Ничего Казико не имела общего с ночной бабочкой, которую я описал. Похоже было беспокойное чувство, возникавшее во мне, когда слышал я, как третьестепенные актеры ее бранили за то, что играет она недостаточно удивительно. Или когда замечал я вдруг, как много появилось седины в ее стриженых волосах. Каждая девчонка осуждала ее за то, что не умеет Казико следить за собой, полнеет. А с мужчинами несчастна, потому что отдает им себя полностью, не рассуждая. «Вот как оно, значит, было», — подумал я и представил себе то, что в те дни сметено было со света: спокойную крымскую ночь в степи, виноградники. При ближайшем знакомстве, да еще в эвакуации, Казико оказалась еще прелестней, чем представлялась.

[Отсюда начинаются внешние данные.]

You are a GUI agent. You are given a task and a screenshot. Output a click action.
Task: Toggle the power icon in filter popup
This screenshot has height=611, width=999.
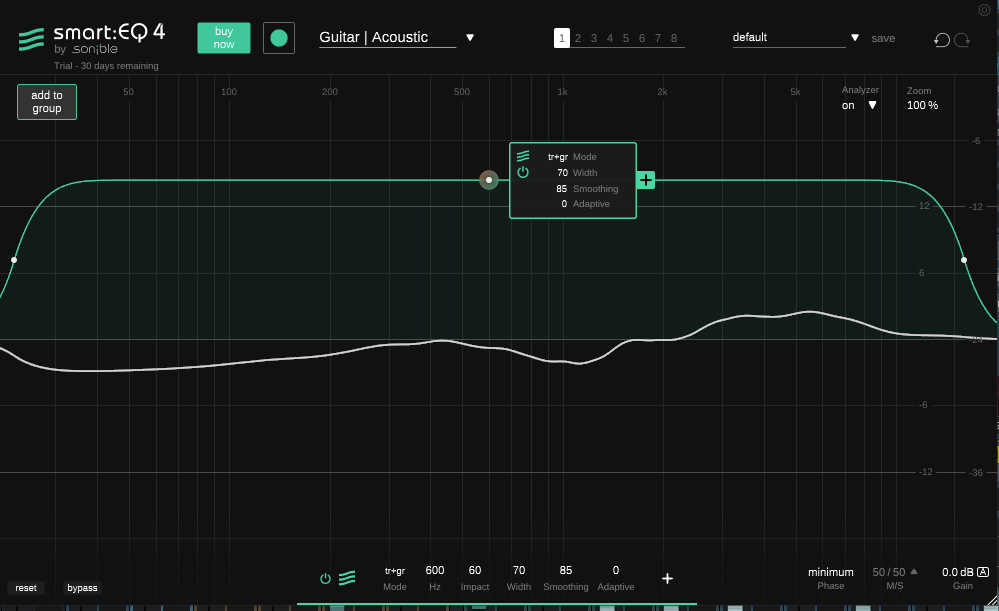pos(523,172)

Лишена была бабьей цепкости и хитрости. Как она открылась, так и цвела. И не считала, что мир обязан ей служить за это. И теперь начинала стареть с достоинством. Но чувство необъяснимое, но отчетливое не оставляло. Все то же чувство чьей‑то вины и собственной неумелости. Она не суетилась, не билась головой, но ощущение, что и она попала в какую‑то ловушку, появлялось. Иногда. Среди вятской грязи, безобразия, среди воровства чиновников и их высокомерия под ежевечернее пение солдат: «Прощай, прощай, подруга дорогая» — трудно было задумываться над судьбой женщины, хотя бы и созданной из столь драгоценного материала. А главное, она не жаловалась. Вечерами в нашем театральном доме вечно гас свет, и Казико появлялась у нас в гостях. Впереди шагала маленькая ее дочка с фонарем в руках. Словно паж. И не горечь, а радость испытывал я, услышав столь доходящий до сердца, словно тронутый, чуть — чуть расколотый ее голос. Когда я прочел ей «Одну ночь»[4], Казико сказала: «Ну вот — все то же! Мне казалось все, что творится в Ленинграде, страшным безобразием, полной непонятностью — а в пьесе все понятно». И я согласился. Что делать. Когда переносишь явление в область искусства, приобретает оно правильность! Вот и Казико рассказал я проще.
А по телефонной книжке вдет фамилия Карнауховой.[0] Это женщина короткая, полная, с большим лицом, черными глазами и голосом то сливочным, то плачущим, в зависимости от обстоятельств.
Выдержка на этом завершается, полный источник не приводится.